For the privateers of those times seeking a secure harbor, it must have been a paradise, a place of breathtaking natural beauty and serenity. Wondrous varieties of oysters, shrimp, crab, and fish teemed in the blue-green waters right up to shore. Ducks, geese, woodcock, snipe, and other waterfowl were in abundant profusion. Deer roamed the surrounding forests, as well as squirrel, rabbits, and turtle (and frogs, for those so inclined) in the marshes. The island upon which the early Baratarians had settled—Grand Terre (named after a similar isle near Guadaloupe)—was elevated enough to provide protection from all but the worst hurricanes and was covered with canopies of Spanish moss–draped live oaks, palms, pines, and, close on the beaches, a low, scrubby, and gnarled pearlike tree that, judging from its defiantly bent appearance in later photographs, must have custom-designed itself against the strong winds that blew in across the gulf.
There are two other reasons Barataria was an ideal place for a smuggling operation. To the north, behind the barrier islands, the bay was isolated by cypress swamps—their tall branches filled with the nests of eagles and waterbirds—and surrounded by a thousand square miles of nearly impassable quagmires and marshes in which resided dangerous alligators and bears, rattlesnakes and water moccasins, as well as the ever-present anopheles mosquito that carried the deadly “yellow jack.” All this made Barataria secure enough from prying official eyes, or so the privateers thought.

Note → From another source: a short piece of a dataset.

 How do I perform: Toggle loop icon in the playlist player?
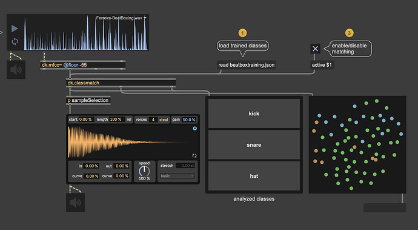15,41
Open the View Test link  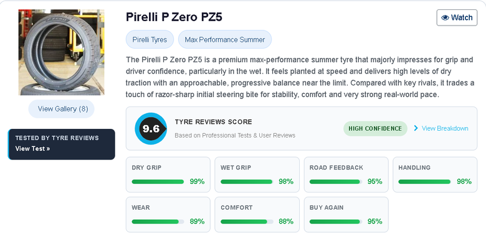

Second, through a serpentine waterway of rivers, lakes, canals, and bayous, Grand Terre was connected directly to New Orleans, so that smuggled goods could be brought unimpeded into the city in blunt-bowed pirogues, the customary means of inland travel then in south Louisiana.
About halfway between Grand Terre and New Orleans is a raised piece of land in the swamps, which, judging from the huge mounds of clam- and oyster shells, was in centuries past used by Indians for ceremonial purposes, including, many believed, ritual sacrifice—owing to the large numbers of human bones also found there. Known as the Temple, it now became utilized by the privateers as a sort of midway sales and auction spot at which as many as five hundred wealthy New Orleanians at a time would arrive by boat on designated days to buy captured slaves and other smuggled goods and merchandise.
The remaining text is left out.